Stated exercise →
Copy word for word the lines from the one containing "Viewport: 1765px width, 511px" through the end of the entries, both included. Leave the pictures out of your copy.

Records from a pointing dataset:
"""

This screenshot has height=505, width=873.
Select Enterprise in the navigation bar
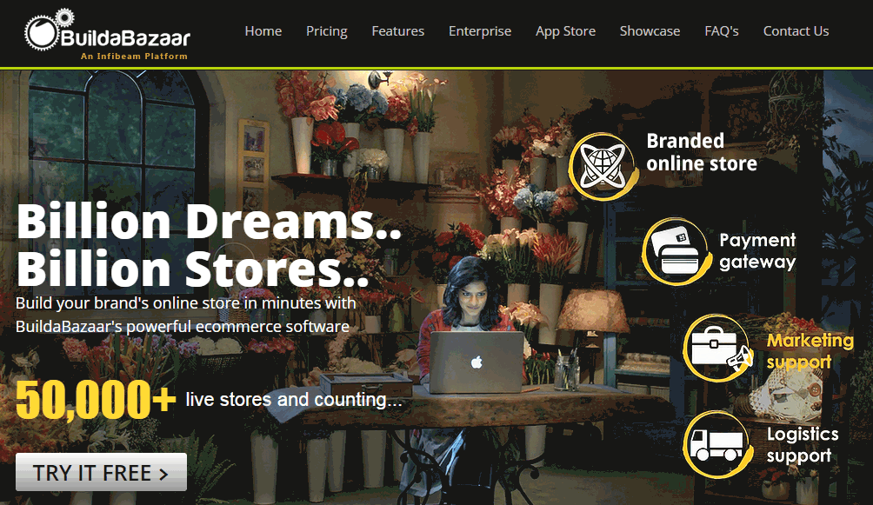(x=480, y=31)
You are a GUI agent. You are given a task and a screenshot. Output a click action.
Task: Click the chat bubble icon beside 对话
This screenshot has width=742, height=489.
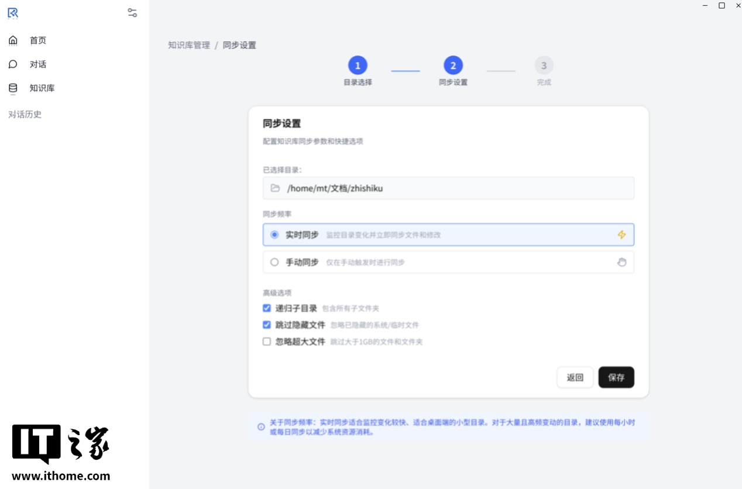(13, 64)
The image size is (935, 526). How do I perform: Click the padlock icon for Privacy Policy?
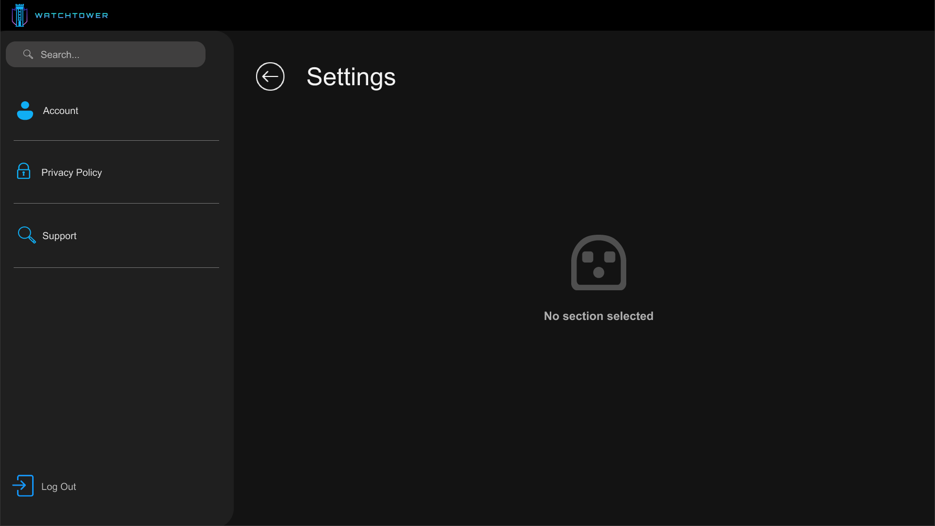(x=23, y=171)
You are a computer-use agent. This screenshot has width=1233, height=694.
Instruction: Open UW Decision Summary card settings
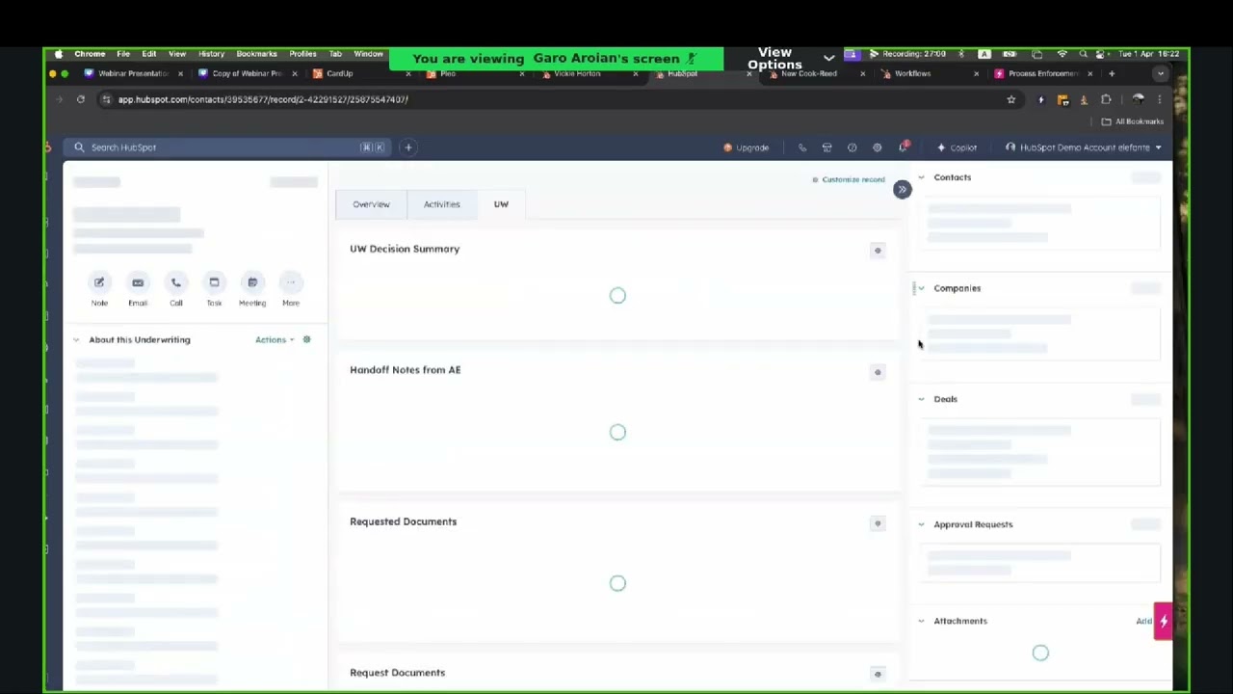(x=878, y=251)
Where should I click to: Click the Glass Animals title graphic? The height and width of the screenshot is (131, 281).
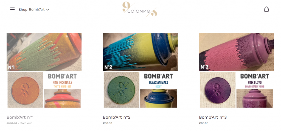pyautogui.click(x=158, y=80)
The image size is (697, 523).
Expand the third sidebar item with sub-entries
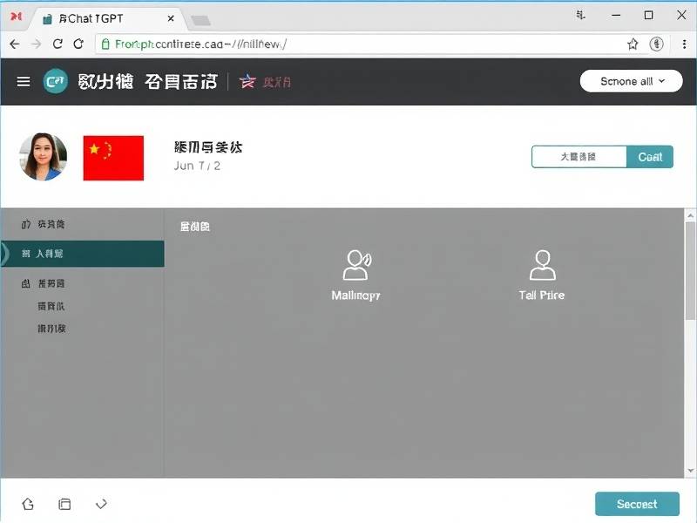tap(51, 283)

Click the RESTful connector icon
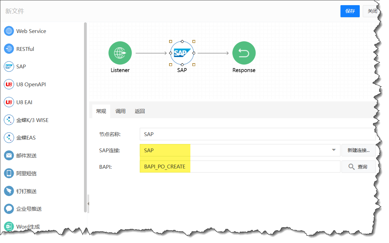click(9, 49)
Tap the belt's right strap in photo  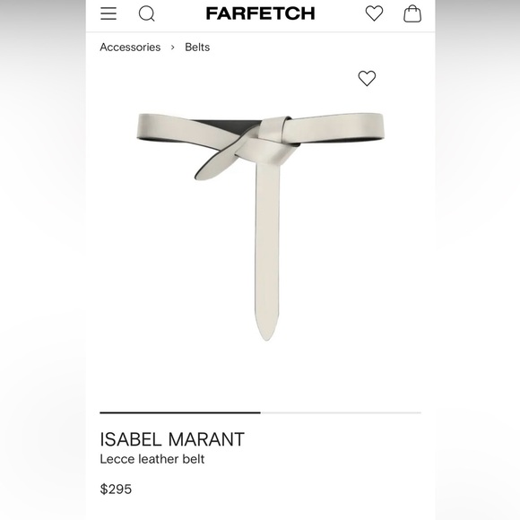pos(335,127)
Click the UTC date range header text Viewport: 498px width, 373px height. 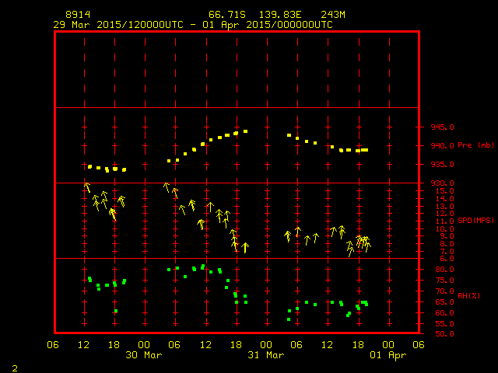tap(193, 25)
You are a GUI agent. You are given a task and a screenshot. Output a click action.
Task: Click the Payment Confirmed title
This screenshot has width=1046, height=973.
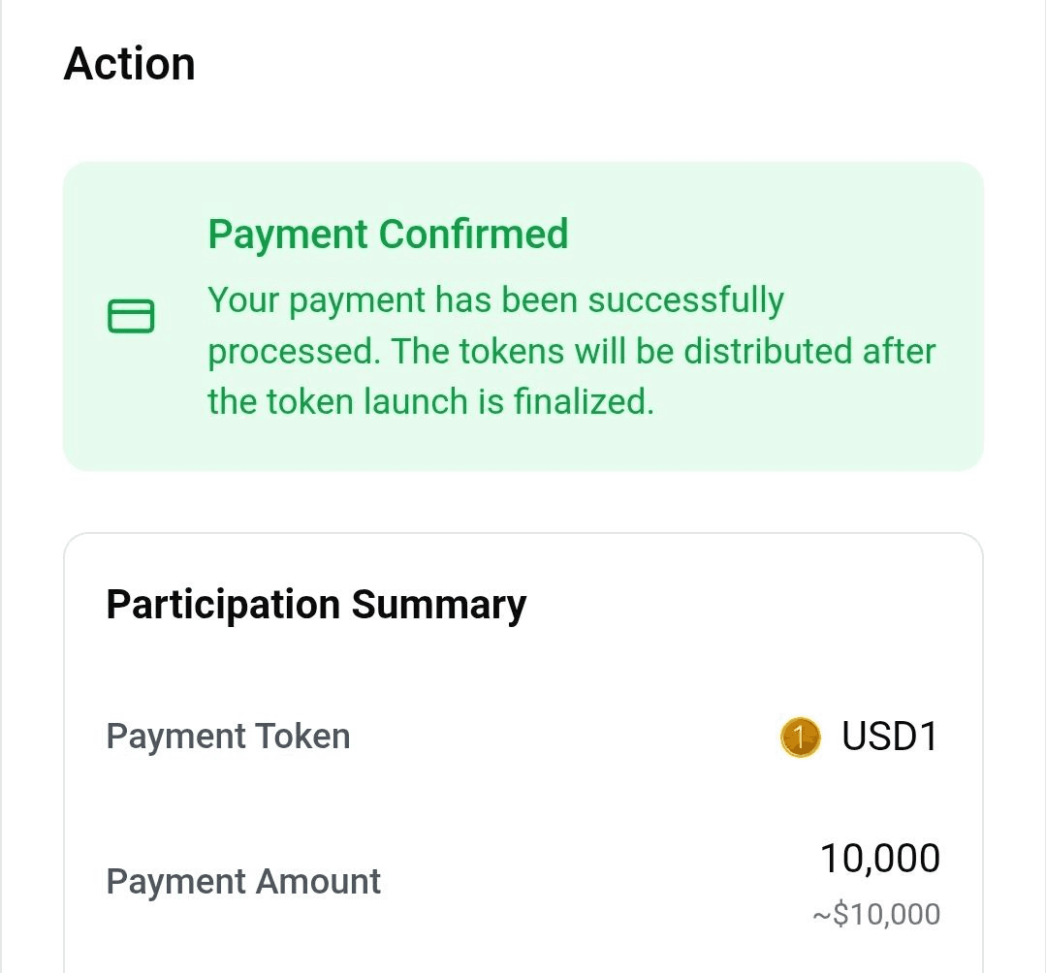point(388,235)
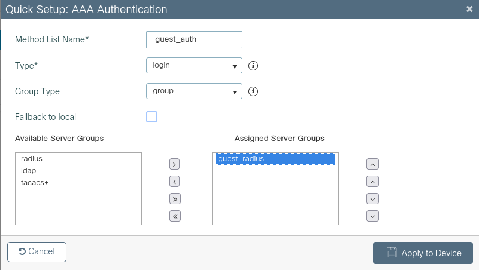Viewport: 479px width, 270px height.
Task: Click the Method List Name input field
Action: coord(194,39)
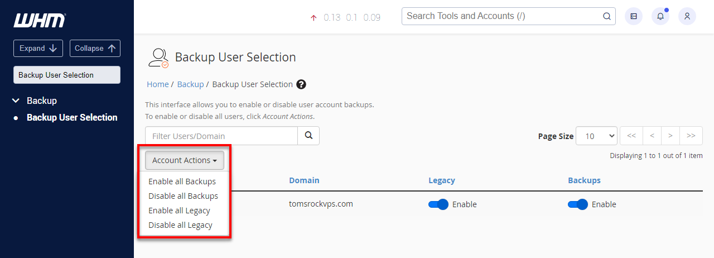Click the help question mark icon
714x258 pixels.
(x=301, y=84)

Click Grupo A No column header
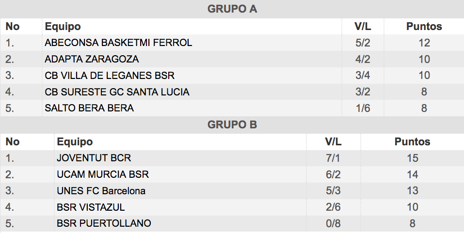(13, 26)
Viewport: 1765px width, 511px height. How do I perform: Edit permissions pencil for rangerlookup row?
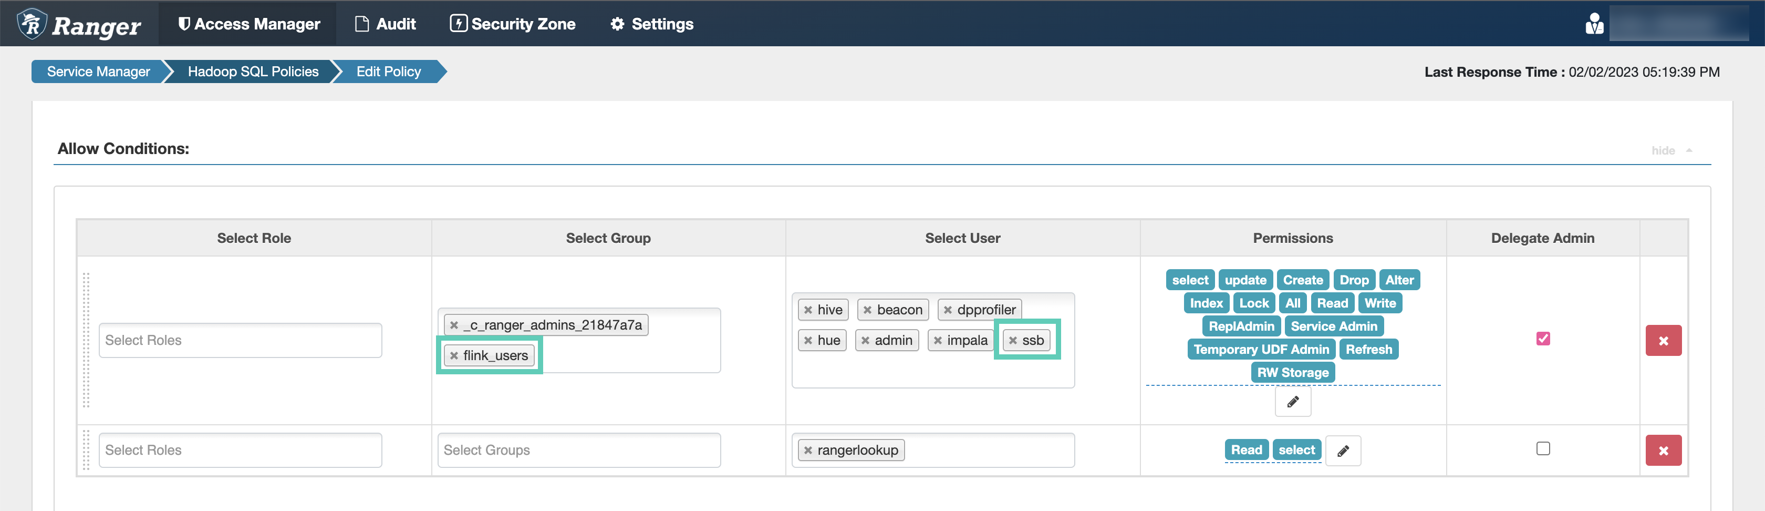tap(1342, 451)

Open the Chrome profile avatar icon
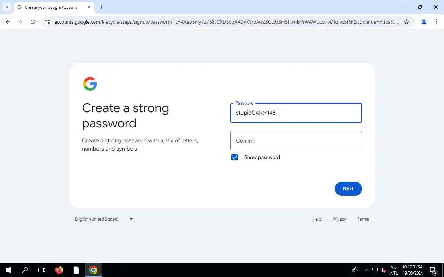click(x=424, y=22)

"""

Answer to this problem →
Viewport: 1765px width, 511px height. How do I perform: Edit permissions pencil for rangerlookup row?
tap(1342, 451)

Open the Chrome profile avatar icon
click(x=424, y=22)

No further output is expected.